The pattern you describe is used in several stdlib packages (notably
bufio.Scanner, which leads to a loop that looks like `for scanner.Scan() {
doStuff(scanner.Text()) }`. The only variation from your example is that in
the stdlib, `iterator.Continue()` both tests for the end condition and
advances the iterator state. With that change, it ends up not much more
verbose than the second syntax you suggest.
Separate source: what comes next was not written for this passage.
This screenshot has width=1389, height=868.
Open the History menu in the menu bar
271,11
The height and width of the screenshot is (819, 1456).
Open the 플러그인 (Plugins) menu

https://github.com/golang/go/issues/13027 is a past proposal to allow the
`range` operation to work on arbitrary types (although it was originally
proposed as a narrow enhancement on container/list only). Didn't get very
far, but sprinkled in the bug are some of the objections a new proposal
would want to address.

The big one for me personally is the argument for readability: currently,
Go code doesn't contain surprising execution: if there's not a function
call, you can reasonably expect that there's no hidden computation
happening. Python-style iterators and generators specifically go against
that, in that a simple looking range statement might run arbitrarily
complex code between loop iterations, rather than just increment a pointer.
I think that's the big non-technical question to address, aside from the
mechanics of syntax and semantics.

- Dave

On Sun, Oct 21, 2018 at 5:41 PM Eric Raymond <e...@thyrsus.com> wrote:

> I have a  real-world case where I need Python style iterators for
> performance.  It's not good to eager-evaluate an event-list 259K items when
> you know that in the typical case you're only going to select two or three
> orders of  magnitude fewer of them to be passed to a work function.  (The
> list is of commit events in a version-control repository; the selector
> might be something like "commited within 24 hours of time t").
>
> There's an obvious, clumsy way to do this by having a factory pass back a
> stateful iterator object:
>
> for iterator := IteratorFactory(selector); iterator.Continue();iterator.
> Next(){
>        DoSomethingWith(iterator.Value())
> }
>
>
> What one would really like to be able to do, though, is much more concise:
>
> for i, v := range iteratorFunction() {
>          DoSomethingWith(i, v)
> }
>
> Before I post an RFE, are there rejected iterator proposals I should read
> so I don't waste anyone's time on stale ideas?